Hoje, e só para vos aguçar o apetite, apenas vos digo que entre 2005 e 2008, com o «engenheiro» no poder, o crescimento económico foi, em média, igual a menos de metade da União Europeia, já que, em quatro anos, Portugal cresceu 4,8%, enquanto a UE a 27 cresceu 9,8%. E o pior é que, mesmo crescendo pouco, uma parcela cada vez maior da riqueza produzida foi transferida para o estrangeiro, o que veio estrangular o investimento e a consequente melhoria das condições de vida dos portugueses.

Na verdade, todos os indicadores económicos pioraram desde que Sócrates teve a sua desejada maioria absoluta. Do que resulta estarmos cada vez mais pobres e atrasados. «Todos», é uma forma de dizer, porque, no mesmo período, as grandes fortunas consolidaram-se, esgotaram-se os automóveis de luxo, os andares de 900 mil contos (sim, contos, e não euros) nos condomínios de luxo, idem, idem, aspas, aspas, os offshores lavaram milhões de euros com origem neste jardim à beira-mar plantado, enfim, foi aquilo que se sabe… e aquilo que ainda falta saber.

Mas nada disto importa.

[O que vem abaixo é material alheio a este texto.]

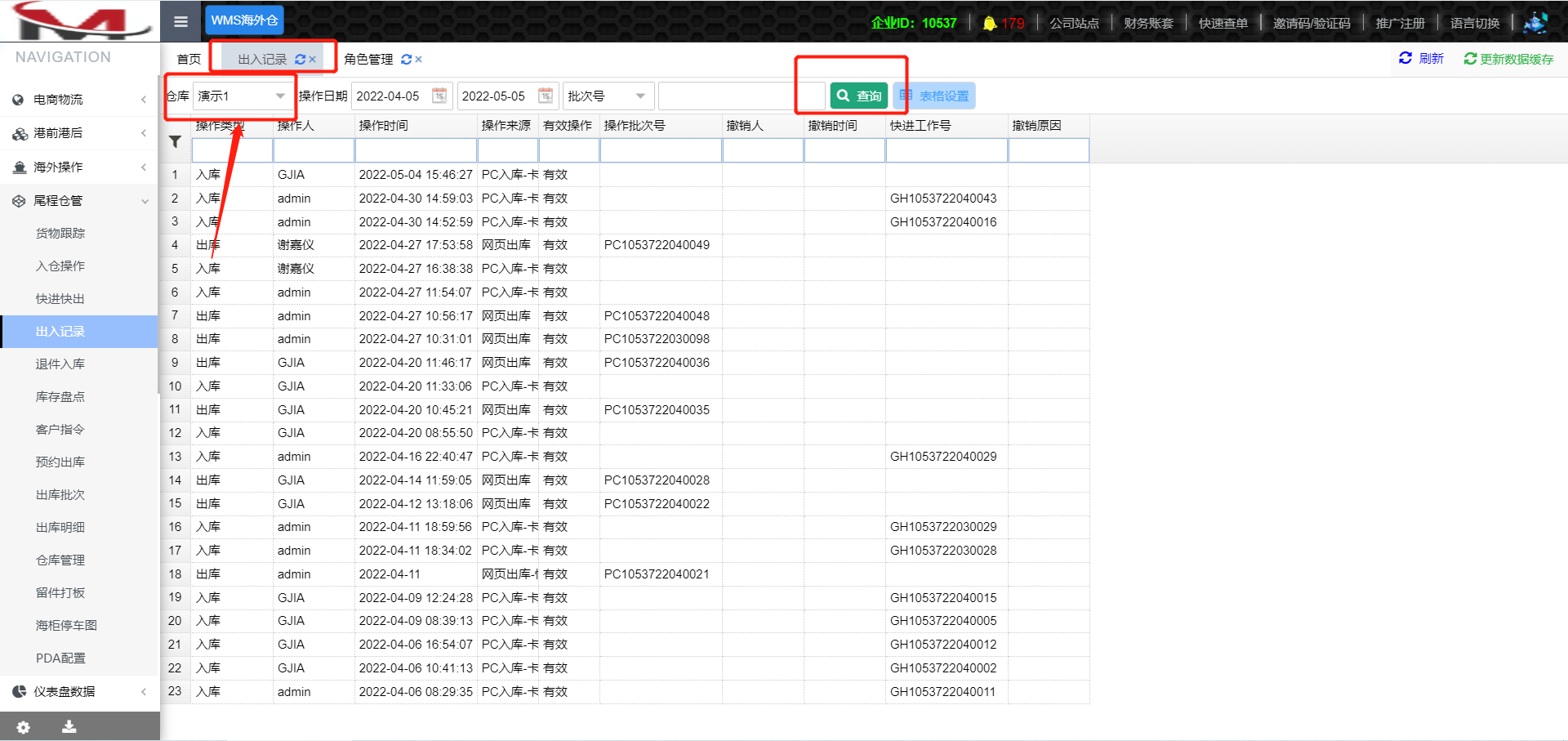Switch to the 首页 tab
1568x741 pixels.
pos(189,60)
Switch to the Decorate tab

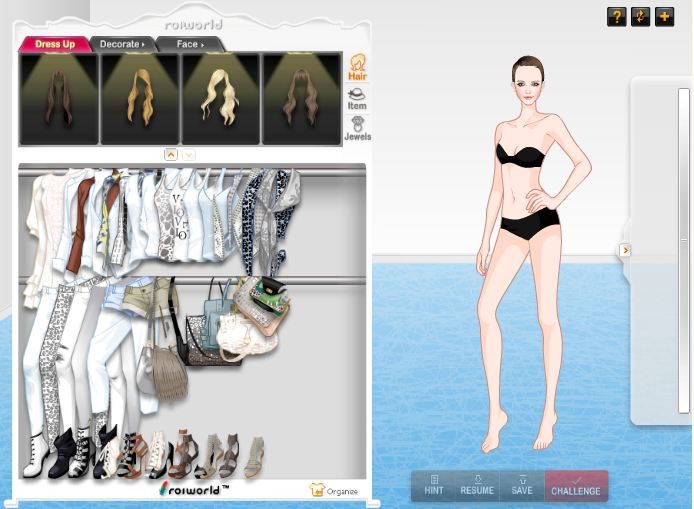[x=121, y=44]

Tirem-se alguns Magalhães da manga, mude-se de sexo com uma varinha mágica, sumam-se, num milagroso passe de magia, milhões da banca privada, coloque-se um «cego» a governar o Banco de Portugal, diplome-se um «engenheiro» num abrir e fechar de olhos, ponha-se o homem a contar anedotas e histórias da carochinha, e aí está, para todo o povo português, de borla e ao domicílio, o fabuloso Circo Lusitano, no seu deslumbrante espectáculo de Natal.


Lida nas “Provocações” da Rádio Baía em 03/12/2008.